Was für ein Herbst-Morgen! Die Temperaturen sind schon gegen 9:00 zweistellig, überall hängt der Bodennebel in der Luft, durch dessen Lücken man aber schon die Sonne sehen kann. Einfach wunderbar! Da ist es völlig klar, dass ich für den Vormittag eine kleine Herbstrunde einplane. Hab ohnehin noch etwas in Schotten zu erledigen, und so komme ich zu einer schönen Tour rund um Schotten.

Vespa GTS 125

Vor ein paar Tagen hatte ich meine PKW-Steckdose in der Vespa gegen diese Doppel-USB-Dose mit Voltmeter ausgetauscht.
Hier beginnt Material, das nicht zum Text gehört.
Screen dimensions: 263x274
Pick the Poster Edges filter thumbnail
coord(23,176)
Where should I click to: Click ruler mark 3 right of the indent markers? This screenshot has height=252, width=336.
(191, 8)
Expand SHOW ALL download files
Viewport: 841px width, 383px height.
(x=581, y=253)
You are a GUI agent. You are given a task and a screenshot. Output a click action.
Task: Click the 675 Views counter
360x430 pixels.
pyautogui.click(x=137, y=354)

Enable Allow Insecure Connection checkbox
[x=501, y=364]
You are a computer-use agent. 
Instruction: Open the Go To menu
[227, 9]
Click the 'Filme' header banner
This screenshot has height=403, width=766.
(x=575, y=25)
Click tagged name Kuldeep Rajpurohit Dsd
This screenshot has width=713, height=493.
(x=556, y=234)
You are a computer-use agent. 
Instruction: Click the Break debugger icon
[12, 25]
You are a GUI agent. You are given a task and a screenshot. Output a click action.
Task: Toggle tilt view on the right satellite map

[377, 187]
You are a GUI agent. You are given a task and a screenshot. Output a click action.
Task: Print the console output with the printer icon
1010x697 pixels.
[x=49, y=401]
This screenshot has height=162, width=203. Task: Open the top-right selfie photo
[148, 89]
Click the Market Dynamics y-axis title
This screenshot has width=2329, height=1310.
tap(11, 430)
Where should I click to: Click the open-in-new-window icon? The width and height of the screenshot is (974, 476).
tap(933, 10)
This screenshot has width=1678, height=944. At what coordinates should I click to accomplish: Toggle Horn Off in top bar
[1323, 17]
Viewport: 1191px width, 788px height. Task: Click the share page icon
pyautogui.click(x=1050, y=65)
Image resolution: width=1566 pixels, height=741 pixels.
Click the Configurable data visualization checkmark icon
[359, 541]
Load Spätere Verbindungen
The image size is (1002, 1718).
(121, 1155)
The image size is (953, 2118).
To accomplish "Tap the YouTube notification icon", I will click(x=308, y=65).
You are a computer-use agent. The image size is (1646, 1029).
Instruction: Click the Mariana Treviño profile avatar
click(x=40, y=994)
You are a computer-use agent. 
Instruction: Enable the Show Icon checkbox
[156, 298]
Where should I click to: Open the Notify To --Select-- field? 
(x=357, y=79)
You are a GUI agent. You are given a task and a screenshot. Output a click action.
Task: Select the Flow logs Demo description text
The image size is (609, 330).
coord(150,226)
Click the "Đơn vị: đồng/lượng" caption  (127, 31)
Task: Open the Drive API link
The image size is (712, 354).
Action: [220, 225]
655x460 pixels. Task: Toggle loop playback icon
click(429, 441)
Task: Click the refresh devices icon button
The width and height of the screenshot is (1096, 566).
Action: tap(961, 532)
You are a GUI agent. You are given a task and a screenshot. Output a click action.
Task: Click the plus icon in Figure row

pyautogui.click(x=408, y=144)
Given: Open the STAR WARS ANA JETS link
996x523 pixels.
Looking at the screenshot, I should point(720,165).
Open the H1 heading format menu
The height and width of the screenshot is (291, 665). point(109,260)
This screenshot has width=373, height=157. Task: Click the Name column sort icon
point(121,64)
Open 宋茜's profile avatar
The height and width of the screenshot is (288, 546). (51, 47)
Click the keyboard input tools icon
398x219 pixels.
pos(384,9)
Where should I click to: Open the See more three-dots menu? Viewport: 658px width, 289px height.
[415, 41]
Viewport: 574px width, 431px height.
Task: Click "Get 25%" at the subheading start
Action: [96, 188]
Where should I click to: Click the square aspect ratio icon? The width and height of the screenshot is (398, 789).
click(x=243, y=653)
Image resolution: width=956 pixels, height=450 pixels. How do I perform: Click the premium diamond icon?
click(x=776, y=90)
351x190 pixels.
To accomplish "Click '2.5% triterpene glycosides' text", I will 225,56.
Das ist wesentlich praktischer als mein Handy oder Navi über einen Adapter in eine wacklige Steckdose zu friemeln.

Vespa GTS 125

Und die Spannungsanzeige ist durchaus nützlich. Dass ohne laufenden Motor nur 11V angezeigt werden, ist nicht schlimm. Schliesslich leuchtet ja bei der Vespa ständig das Licht. Und im Fahrbetrieb zeigt das Gerät auch bis zu 14 V an. Ist OK so,

Vespa GTS 125

Jetzt aber ab auf die Straße. Nach Schotten geht es ja zunächst nur bergauf, und so gibt es hier noch jede Menge Bodennebel. Aber es ist nicht zu kalt, die Luft riecht wunderbar nach Herbst und das Fahren ist das pure Vergnügen. Dazu kommt der fast nicht vorhandene Verkehr auf dieser Nebenstrecke über Wohnfeld.

Vespa GTS 125

In Schotten erledige ich schnell meinen Einkauf im Drogeriemarkt und bewundere die frisch renovierte Fassade der Stadtbibliothek. Ist sehr ansprechend geworden.

Vespa GTS 125

Auf der Rückfahrt sind die Bodennebel schon fast überall verschwunden. An einigen Stellen verschwinden aber noch die Flügel der Windkraftanlagen im Nebel, was ein wirklich schöner Anblick ist.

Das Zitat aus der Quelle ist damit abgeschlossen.